## Work task:
For each line below that contains the string "Given", copy that line.
[Available data — start]
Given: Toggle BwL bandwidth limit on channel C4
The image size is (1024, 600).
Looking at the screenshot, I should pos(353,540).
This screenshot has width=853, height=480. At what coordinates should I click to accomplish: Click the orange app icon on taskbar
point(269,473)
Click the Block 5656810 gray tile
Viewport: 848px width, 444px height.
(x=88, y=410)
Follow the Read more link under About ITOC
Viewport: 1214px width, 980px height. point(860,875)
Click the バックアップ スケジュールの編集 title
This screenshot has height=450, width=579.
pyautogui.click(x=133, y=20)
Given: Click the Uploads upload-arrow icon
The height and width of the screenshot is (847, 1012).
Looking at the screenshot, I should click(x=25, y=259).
[Available data — finish]
[Available data — start]
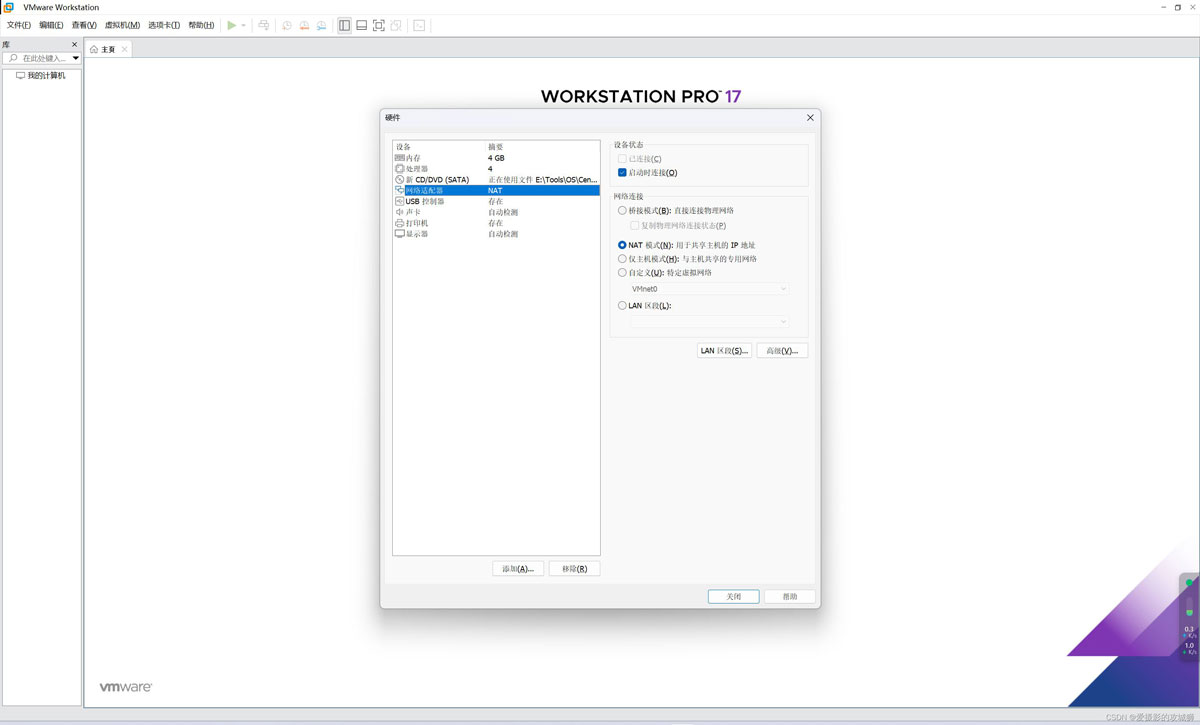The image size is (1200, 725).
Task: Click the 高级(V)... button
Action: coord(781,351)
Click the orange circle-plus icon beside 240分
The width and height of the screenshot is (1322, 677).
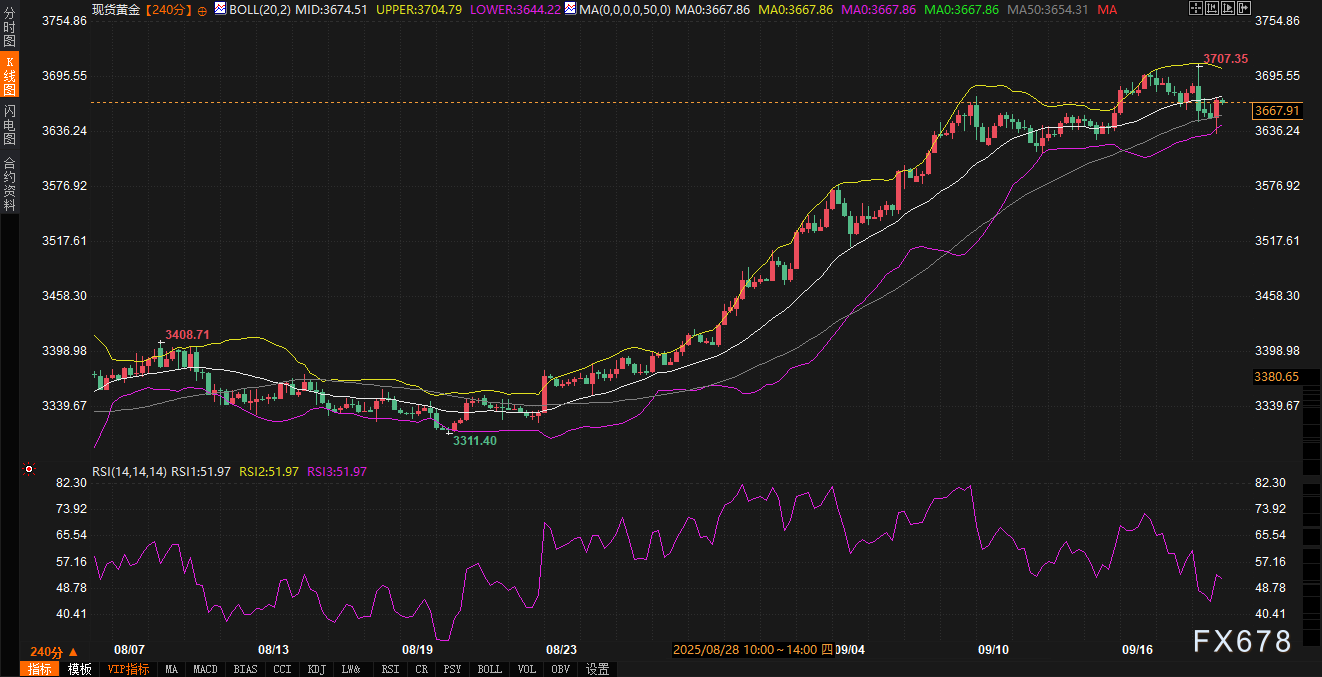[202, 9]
[Available data — finish]
[Available data — start]
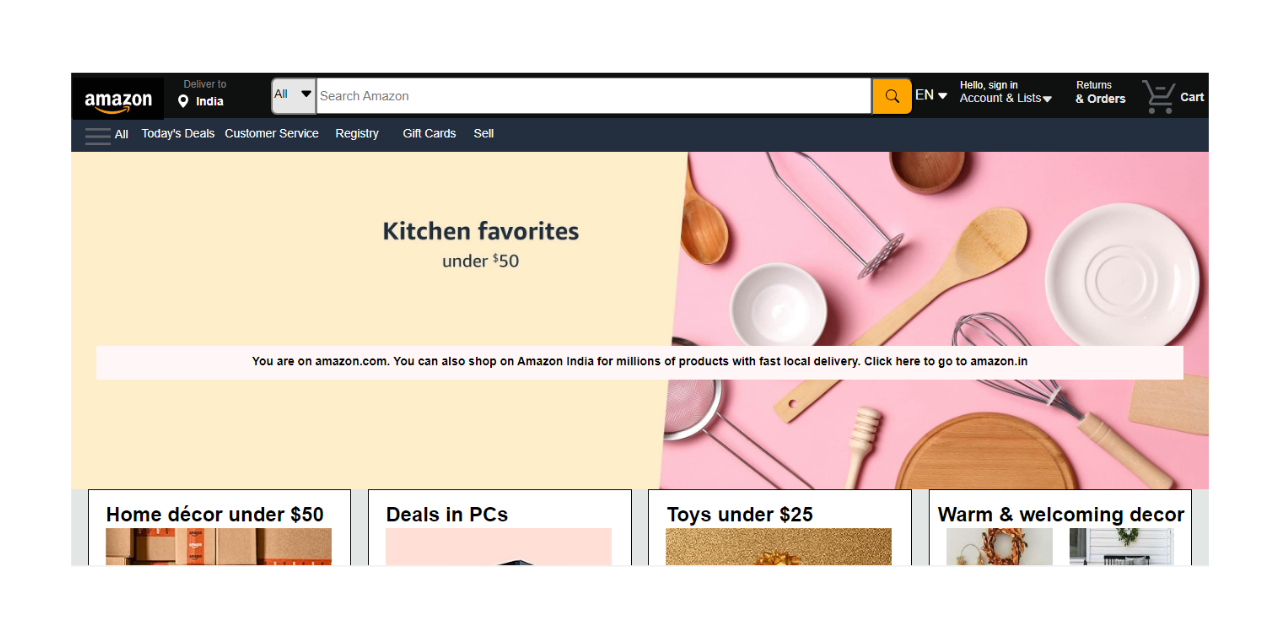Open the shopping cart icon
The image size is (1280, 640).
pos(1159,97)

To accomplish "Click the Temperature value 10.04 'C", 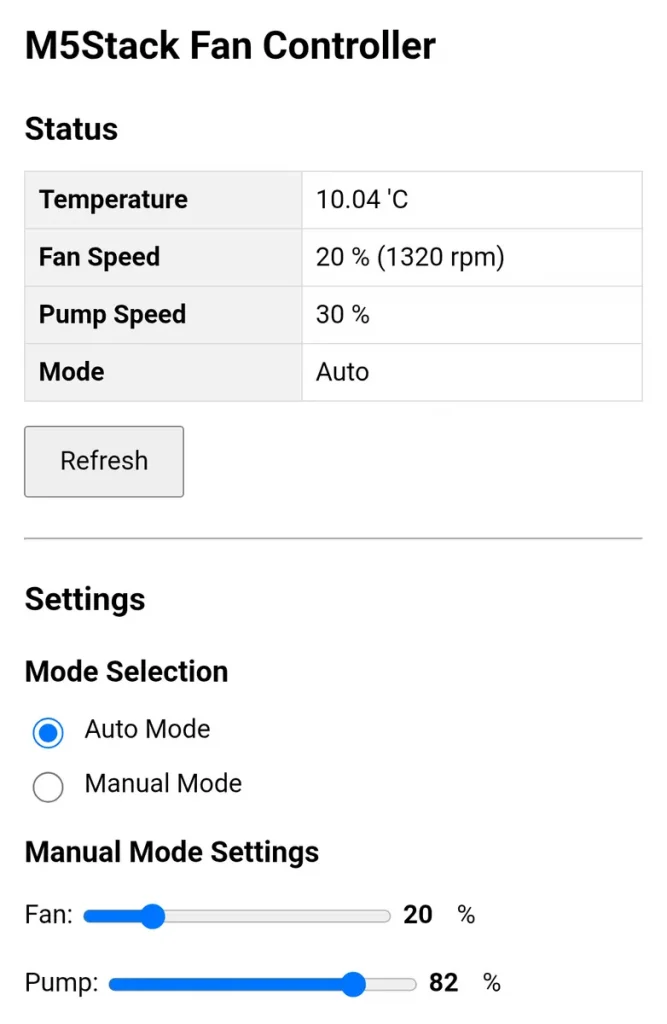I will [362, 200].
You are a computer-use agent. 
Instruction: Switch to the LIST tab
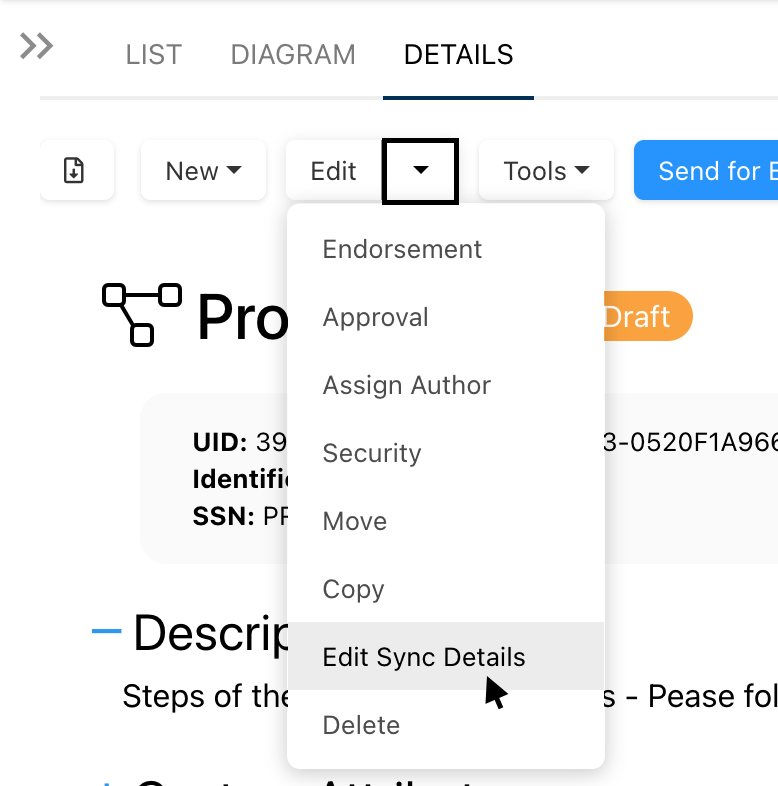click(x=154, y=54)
[Available data — finish]
## Exercise result:
Given: Toggle BwL bandwidth limit on channel C4
Given: Click the Uploads upload-arrow icon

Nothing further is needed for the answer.